While CCSV waits to hear if it has received another $300,000 grant for the next three years, Stuart said NU has picked up the costs of keeping her on campus as CARE’s lone full-time survivor advocate.

“It really kind of shows Northwestern’s commitment … they’re going to keep that position in place and assume the costs for that,” she said. “It would be terrible if we did all this work over the past three years and weren’t able to continue that position.”

The funding was also used to introduce Agent of Change, a new online pre-orientation program that all incoming undergraduates were required to complete between June 1 and August 1. Produced by We End Violence, an organization that works to prevent sexual violence through education, the interactive program is designed to cover all aspects of power-based sexual violence and show users how they can contribute to developing a safer culture on their college campuses.

Stuart said CARE and New Student and Family Programs felt there was a need for a separate pre-orientation Essential NU on sexual violence besides the component within the AlcoholEdu program. She said the groups hope that Agent of Change will portray to incoming students similar messages as those that will come from the “Student Body” Essential NU during Wildcat Welcome – that NU is a place where survivors are supported and sexual violence isn’t acceptable.

“We don’t see all students like potential victims or potential perpetrators … I don’t think that’s a message that’s helpful or empowering to people,” she said. “I hope that instead, students heard that this is an issue the whole community should be concerned about and everyone has the power to intervene, to prevent sexual assault, or try to change our campus culture.”

CARE also used some grant money to try to get survivors involved in shaping the way NU conducts itself in dealing with reports of sexual violence from students. Last Fall Quarter, CARE formed SPEAK for Change, a confidential survivor activism group on campus. All students who had utilized CARE’s services were invited to participate and given the voice to “comment on Northwestern’s policies and programs and processes,” Stuart said.

The University has recently come under fire with the way it has handled complaints of sexual assault and sexual harassment. A rising Medill senior who filed a Title IX lawsuit against NU in February said she “lost faith as an individual and as a student” due to the way the University dealt with the sexual assault she reported.

(In Focus: Northwestern community looks to change sexual assault procedures as Ludlow case moves forward)

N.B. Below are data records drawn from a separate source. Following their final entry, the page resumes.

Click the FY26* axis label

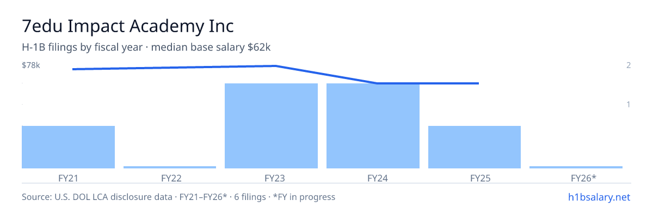(x=576, y=178)

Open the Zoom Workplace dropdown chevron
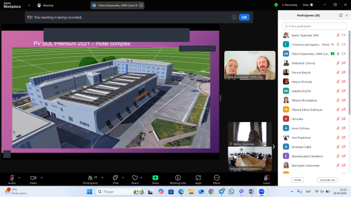(29, 5)
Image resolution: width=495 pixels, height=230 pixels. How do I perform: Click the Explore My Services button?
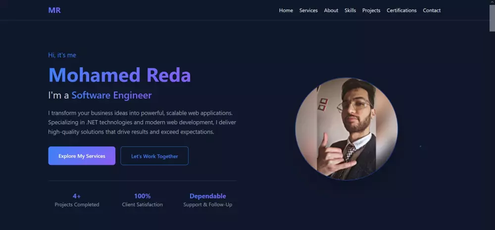(82, 156)
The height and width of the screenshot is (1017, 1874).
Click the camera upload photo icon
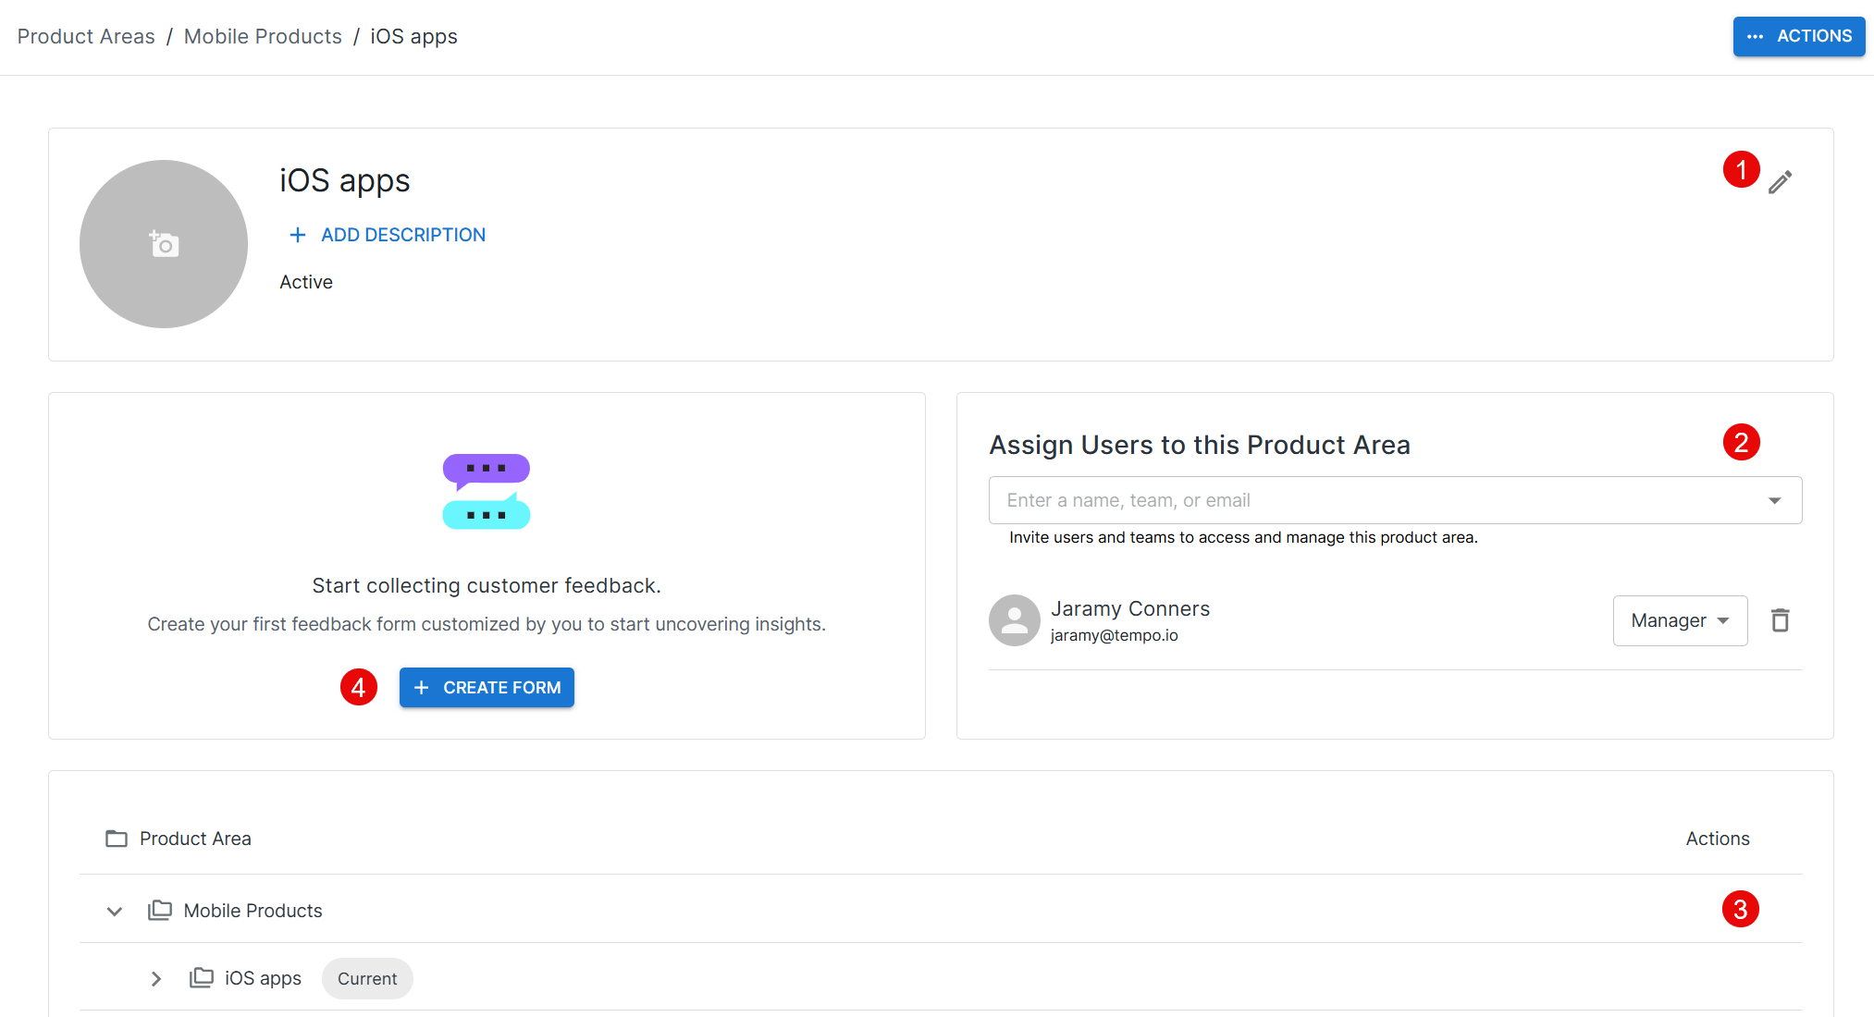(x=164, y=244)
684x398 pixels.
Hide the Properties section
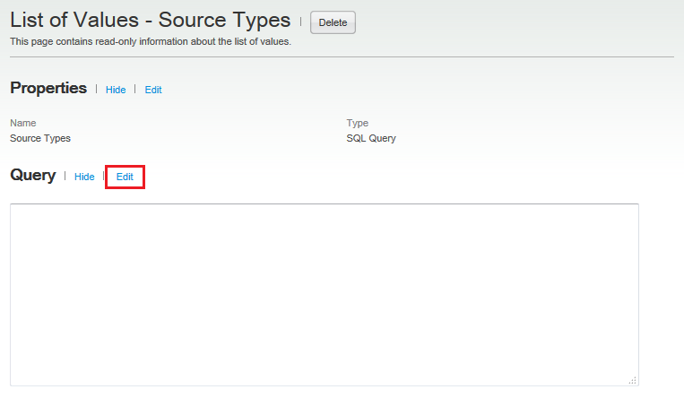pos(116,90)
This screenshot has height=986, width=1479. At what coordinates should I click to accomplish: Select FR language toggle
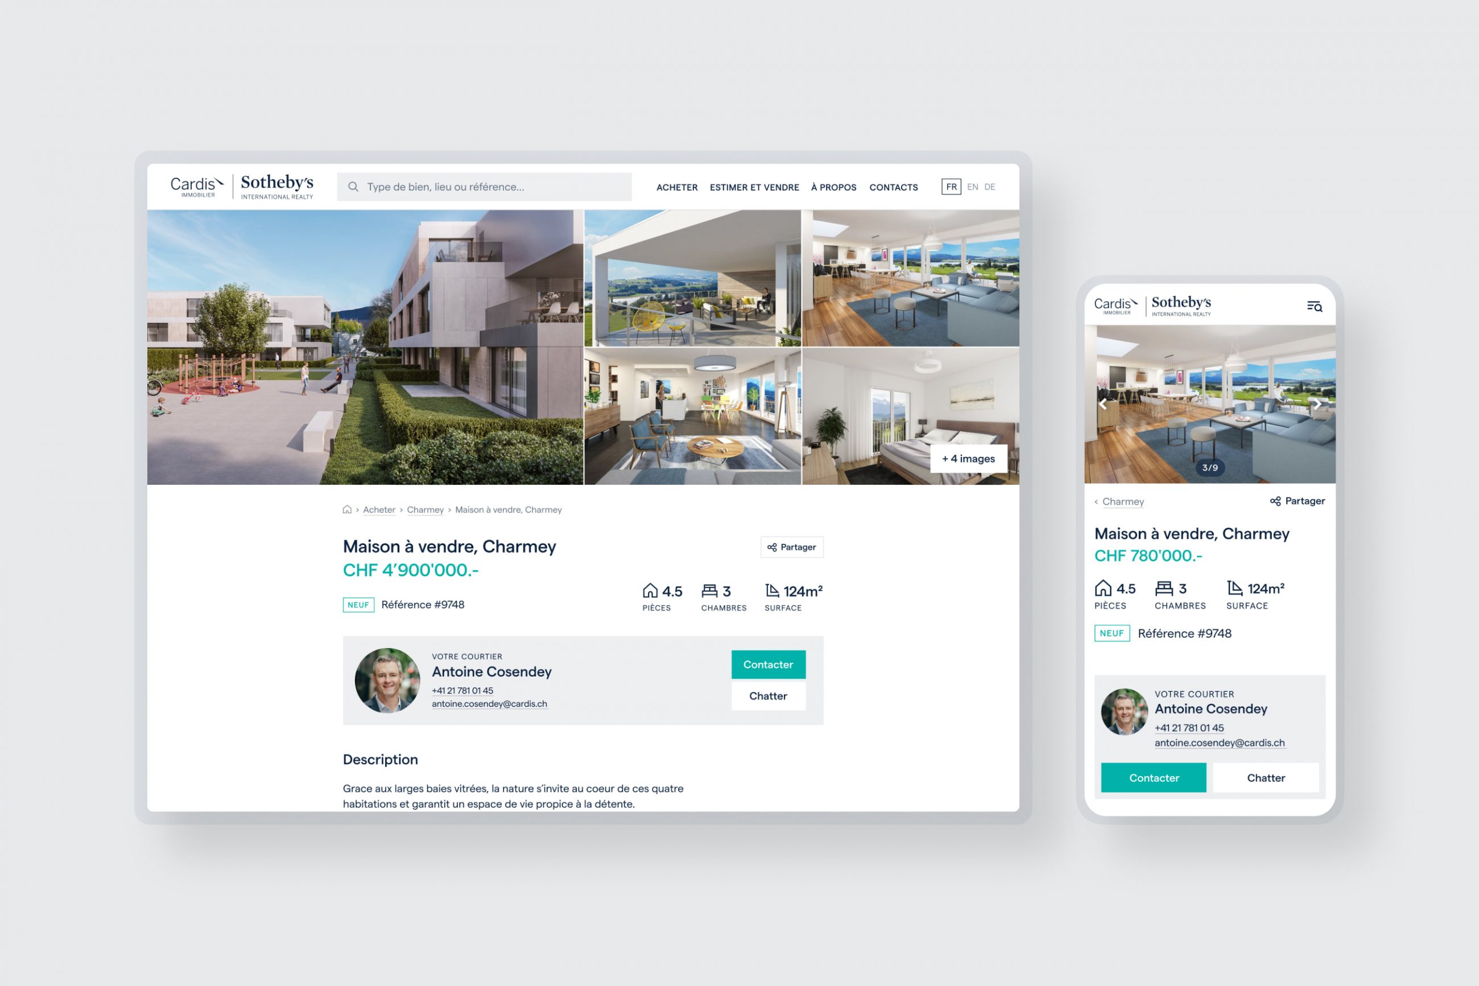(x=948, y=187)
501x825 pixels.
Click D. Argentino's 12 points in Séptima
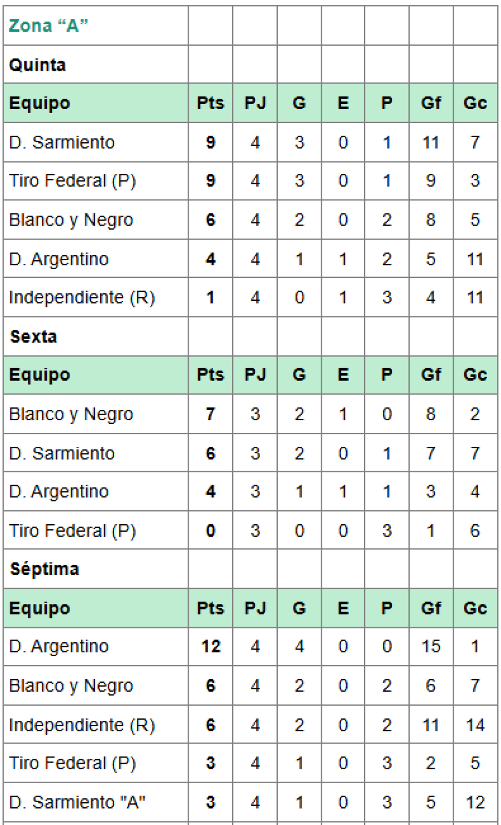pos(210,646)
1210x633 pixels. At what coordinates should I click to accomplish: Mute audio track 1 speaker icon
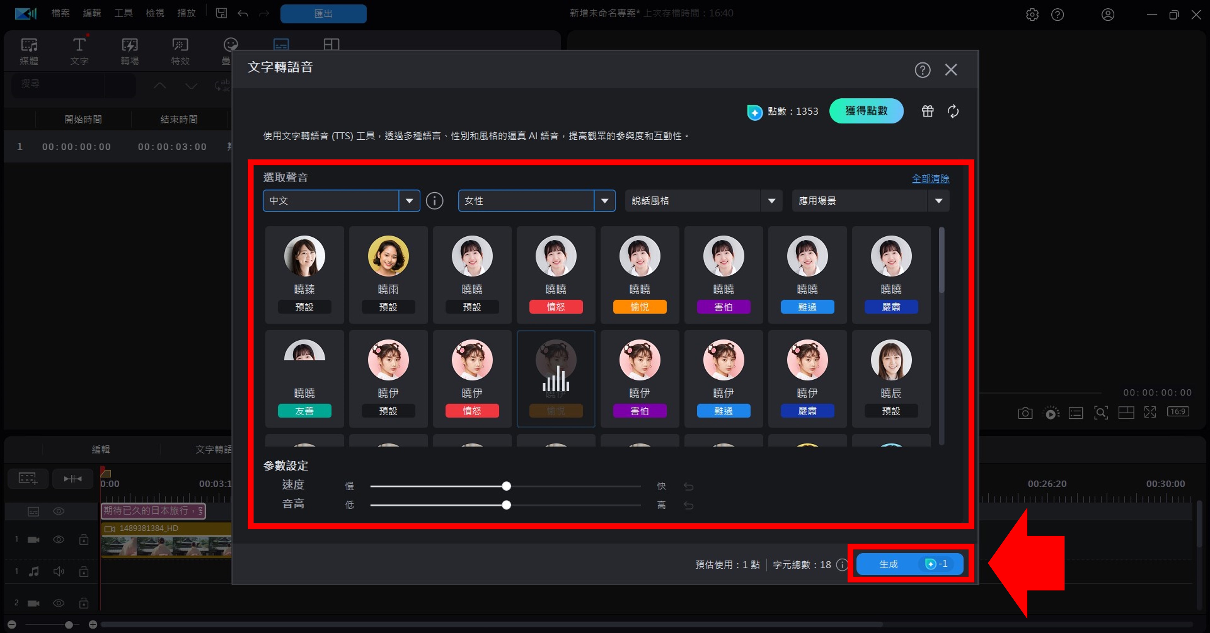[x=59, y=571]
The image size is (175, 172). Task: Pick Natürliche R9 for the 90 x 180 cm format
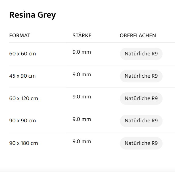tap(141, 143)
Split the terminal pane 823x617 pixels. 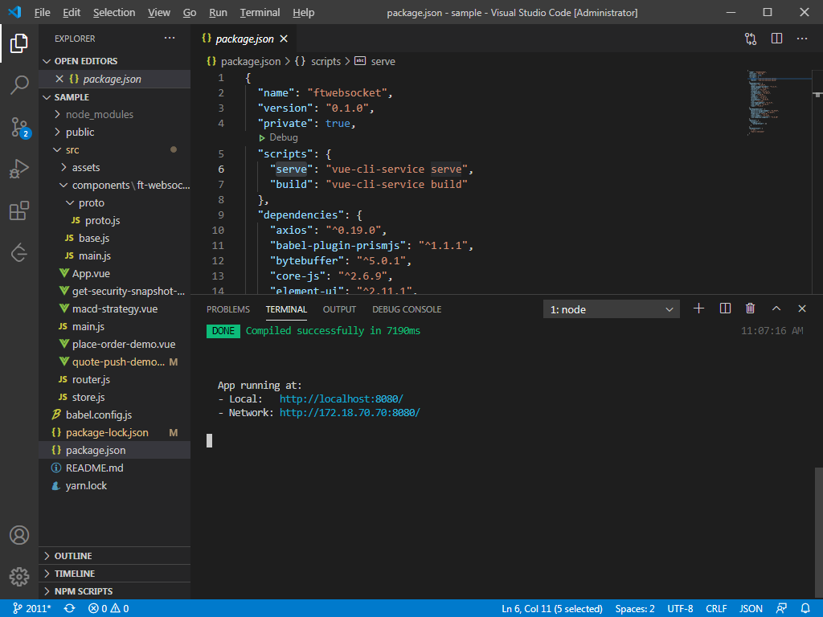[725, 309]
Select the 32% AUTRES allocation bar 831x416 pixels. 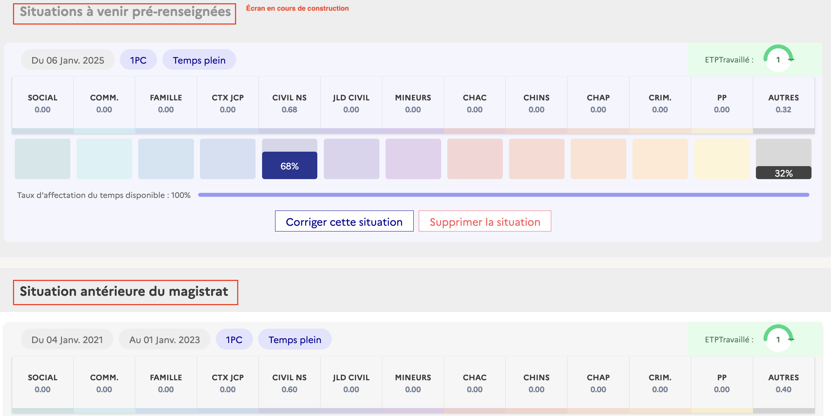coord(783,173)

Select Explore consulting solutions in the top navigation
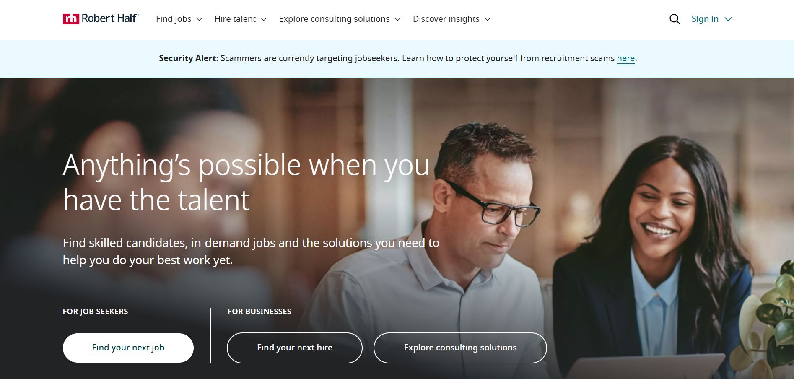click(334, 19)
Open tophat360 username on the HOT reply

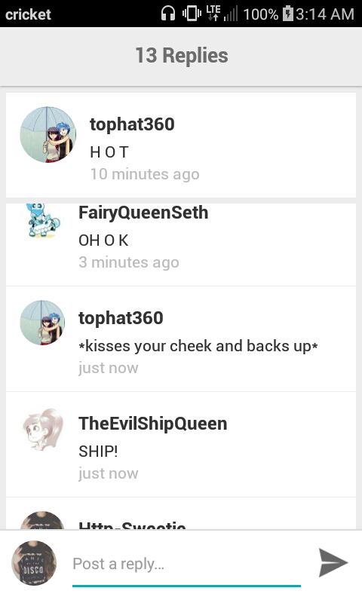coord(132,124)
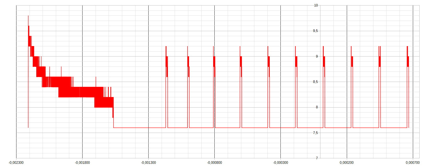Click the x-axis label -0,002300
This screenshot has height=168, width=428.
coord(16,163)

Stuart said since CARE does not run NU’s sexual assault complaint process and its services, but only acts to provide students with information about their options, CARE will not be changing what it does as a result of the complaints.

(Student: Northwestern’s failures spurred Title IX lawsuit)

Stuart said SPEAK for Change has played a significant part in redeveloping the University’s sexual misconduct process with the Office of Student Conduct and Conflict Resolution. Students have worked to reword the standard letter that OSCCR sends out to students on behalf of NU who have brought an incident of sexual violence to the attention of the school, detailing the rights and options they have moving forward, Stuart said.

“A lot of survivors thought it was a little cold and kind of scary,” she said, “So they worked with OSCCR to rewrite that letter and make it something that they would’ve liked to receive when they got it.”

NU hopes to be able to adopt a new process for investigating sexual violence complaints by Fall Quarter, the report says.

Stuart called SPEAK for Change “a great sounding board” for CARE and anticipates that CARE will extend invitations each fall to students who have used their services to continue to get their feedback.

The group was initially created by Eva Ball, CARE’s sexual violence response services coordinator who left NU in May, citing family reasons.

(CARE administrator Eva Ball to leave Northwestern)

Stuart said that the search for Ball’s replacement is well underway and hopes to have the position filled by as early as this week. She said she hopes to have the new coordinator prepared to assume the position by the beginning of Fall Quarter.